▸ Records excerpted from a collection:

# # # # # # #

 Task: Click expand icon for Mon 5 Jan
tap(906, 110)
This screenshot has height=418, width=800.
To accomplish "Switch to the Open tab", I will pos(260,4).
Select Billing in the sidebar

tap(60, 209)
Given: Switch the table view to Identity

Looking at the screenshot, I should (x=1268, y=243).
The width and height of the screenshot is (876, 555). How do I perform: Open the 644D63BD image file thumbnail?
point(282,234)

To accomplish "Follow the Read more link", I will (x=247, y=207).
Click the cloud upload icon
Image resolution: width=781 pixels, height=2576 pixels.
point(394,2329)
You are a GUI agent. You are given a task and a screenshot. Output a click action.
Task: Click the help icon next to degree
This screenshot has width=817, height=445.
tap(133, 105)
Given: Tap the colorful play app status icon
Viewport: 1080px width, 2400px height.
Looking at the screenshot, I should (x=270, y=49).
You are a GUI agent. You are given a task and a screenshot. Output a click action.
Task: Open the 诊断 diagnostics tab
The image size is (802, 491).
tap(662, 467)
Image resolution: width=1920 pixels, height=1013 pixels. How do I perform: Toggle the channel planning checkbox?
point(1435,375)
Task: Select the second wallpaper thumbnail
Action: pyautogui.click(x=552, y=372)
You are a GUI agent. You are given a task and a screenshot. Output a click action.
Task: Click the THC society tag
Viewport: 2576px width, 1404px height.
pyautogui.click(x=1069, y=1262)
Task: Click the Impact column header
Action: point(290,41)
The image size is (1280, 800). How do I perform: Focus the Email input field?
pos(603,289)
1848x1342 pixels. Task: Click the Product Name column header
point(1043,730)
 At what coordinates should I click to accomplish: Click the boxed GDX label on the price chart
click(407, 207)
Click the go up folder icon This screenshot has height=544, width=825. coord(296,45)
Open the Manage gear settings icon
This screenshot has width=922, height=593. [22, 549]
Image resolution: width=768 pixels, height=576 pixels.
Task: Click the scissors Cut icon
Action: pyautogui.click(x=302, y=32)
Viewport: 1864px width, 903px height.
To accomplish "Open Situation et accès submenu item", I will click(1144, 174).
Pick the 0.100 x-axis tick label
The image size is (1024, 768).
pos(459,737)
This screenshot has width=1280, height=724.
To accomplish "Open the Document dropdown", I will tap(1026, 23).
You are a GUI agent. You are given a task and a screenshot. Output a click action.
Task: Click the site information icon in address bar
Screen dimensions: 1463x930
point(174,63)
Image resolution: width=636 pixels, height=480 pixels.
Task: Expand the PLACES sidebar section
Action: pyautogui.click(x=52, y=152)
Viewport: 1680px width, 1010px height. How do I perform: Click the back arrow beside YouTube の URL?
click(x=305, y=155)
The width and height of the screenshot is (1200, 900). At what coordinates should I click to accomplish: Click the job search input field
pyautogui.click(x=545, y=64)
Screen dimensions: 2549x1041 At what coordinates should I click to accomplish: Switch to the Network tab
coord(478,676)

# # # # # # #

▸ Instructions to follow: Your task is to restate every record word for word.

▸ Output for this task:
 Task: Click expand icon for Mon 5 Jan
tap(906, 110)
This screenshot has height=418, width=800.
To accomplish "Switch to the Open tab", I will pos(260,4).
Select Billing in the sidebar

tap(60, 209)
Given: Switch the table view to Identity

Looking at the screenshot, I should (x=1268, y=243).
The width and height of the screenshot is (876, 555). How do I perform: Open the 644D63BD image file thumbnail?
point(282,234)

To accomplish "Follow the Read more link", I will (x=247, y=207).
Click the cloud upload icon
Image resolution: width=781 pixels, height=2576 pixels.
point(394,2329)
You are a GUI agent. You are given a task and a screenshot. Output a click action.
Task: Click the help icon next to degree
This screenshot has width=817, height=445.
tap(133, 105)
Given: Tap the colorful play app status icon
Viewport: 1080px width, 2400px height.
Looking at the screenshot, I should (x=270, y=49).
You are a GUI agent. You are given a task and a screenshot. Output a click action.
Task: Open the 诊断 diagnostics tab
The image size is (802, 491).
tap(662, 467)
Image resolution: width=1920 pixels, height=1013 pixels. How do I perform: Toggle the channel planning checkbox?
point(1435,375)
Task: Select the second wallpaper thumbnail
Action: pyautogui.click(x=552, y=372)
You are a GUI agent. You are given a task and a screenshot. Output a click action.
Task: Click the THC society tag
Viewport: 2576px width, 1404px height.
pyautogui.click(x=1069, y=1262)
Task: Click the Impact column header
Action: point(290,41)
The image size is (1280, 800). How do I perform: Focus the Email input field?
pos(603,289)
1848x1342 pixels. Task: Click the Product Name column header
point(1043,730)
 At what coordinates should I click to accomplish: Click the boxed GDX label on the price chart
click(407, 207)
Click the go up folder icon This screenshot has height=544, width=825. coord(296,45)
Open the Manage gear settings icon
This screenshot has width=922, height=593. [22, 549]
Image resolution: width=768 pixels, height=576 pixels.
Task: Click the scissors Cut icon
Action: pyautogui.click(x=302, y=32)
Viewport: 1864px width, 903px height.
To accomplish "Open Situation et accès submenu item", I will click(1144, 174).
Pick the 0.100 x-axis tick label
The image size is (1024, 768).
pos(459,737)
This screenshot has width=1280, height=724.
To accomplish "Open the Document dropdown", I will tap(1026, 23).
You are a GUI agent. You are given a task and a screenshot. Output a click action.
Task: Click the site information icon in address bar
Screen dimensions: 1463x930
point(174,63)
Image resolution: width=636 pixels, height=480 pixels.
Task: Expand the PLACES sidebar section
Action: pyautogui.click(x=52, y=152)
Viewport: 1680px width, 1010px height. How do I perform: Click the back arrow beside YouTube の URL?
click(x=305, y=155)
The width and height of the screenshot is (1200, 900). At what coordinates should I click to accomplish: Click the job search input field
pyautogui.click(x=545, y=64)
Screen dimensions: 2549x1041 At what coordinates should I click to accomplish: Switch to the Network tab
coord(478,676)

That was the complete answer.